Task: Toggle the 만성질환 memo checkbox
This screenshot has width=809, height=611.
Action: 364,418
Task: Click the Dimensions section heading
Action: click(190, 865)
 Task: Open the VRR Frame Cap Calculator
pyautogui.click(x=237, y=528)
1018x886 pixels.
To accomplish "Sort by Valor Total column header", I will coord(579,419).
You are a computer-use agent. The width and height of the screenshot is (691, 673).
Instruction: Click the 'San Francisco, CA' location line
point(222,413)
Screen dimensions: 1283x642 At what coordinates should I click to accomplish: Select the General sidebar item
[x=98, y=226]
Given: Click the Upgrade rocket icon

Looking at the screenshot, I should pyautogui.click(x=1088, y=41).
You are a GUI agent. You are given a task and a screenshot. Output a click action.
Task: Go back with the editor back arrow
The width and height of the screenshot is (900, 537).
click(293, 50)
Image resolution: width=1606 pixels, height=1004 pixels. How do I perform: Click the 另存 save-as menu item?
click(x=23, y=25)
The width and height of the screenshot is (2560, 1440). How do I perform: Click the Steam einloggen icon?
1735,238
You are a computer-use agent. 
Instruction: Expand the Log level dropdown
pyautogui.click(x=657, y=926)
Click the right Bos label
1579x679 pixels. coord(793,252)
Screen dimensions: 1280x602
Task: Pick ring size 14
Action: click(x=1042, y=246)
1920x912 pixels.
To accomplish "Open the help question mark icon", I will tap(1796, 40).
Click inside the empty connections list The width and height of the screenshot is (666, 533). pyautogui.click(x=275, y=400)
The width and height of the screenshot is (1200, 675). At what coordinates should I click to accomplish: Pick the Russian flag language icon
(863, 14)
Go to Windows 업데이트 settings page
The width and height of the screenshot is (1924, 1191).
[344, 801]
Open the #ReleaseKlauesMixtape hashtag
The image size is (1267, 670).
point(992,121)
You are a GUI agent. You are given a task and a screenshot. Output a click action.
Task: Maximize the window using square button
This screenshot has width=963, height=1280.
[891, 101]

::::::::::

Print the stretch of rows from the line containing "Task: Open the VRR Frame Cap Calculator" through the line containing "pyautogui.click(x=657, y=926)", reproducing them exactly as they appear.

 Task: Open the VRR Frame Cap Calculator
pyautogui.click(x=237, y=528)
1018x886 pixels.
To accomplish "Sort by Valor Total column header", I will coord(579,419).
You are a computer-use agent. The width and height of the screenshot is (691, 673).
Instruction: Click the 'San Francisco, CA' location line
point(222,413)
Screen dimensions: 1283x642 At what coordinates should I click to accomplish: Select the General sidebar item
[x=98, y=226]
Given: Click the Upgrade rocket icon

Looking at the screenshot, I should pyautogui.click(x=1088, y=41).
You are a GUI agent. You are given a task and a screenshot. Output a click action.
Task: Go back with the editor back arrow
The width and height of the screenshot is (900, 537).
click(293, 50)
Image resolution: width=1606 pixels, height=1004 pixels. How do I perform: Click the 另存 save-as menu item?
click(x=23, y=25)
The width and height of the screenshot is (2560, 1440). How do I perform: Click the Steam einloggen icon?
1735,238
You are a computer-use agent. 
Instruction: Expand the Log level dropdown
pyautogui.click(x=657, y=926)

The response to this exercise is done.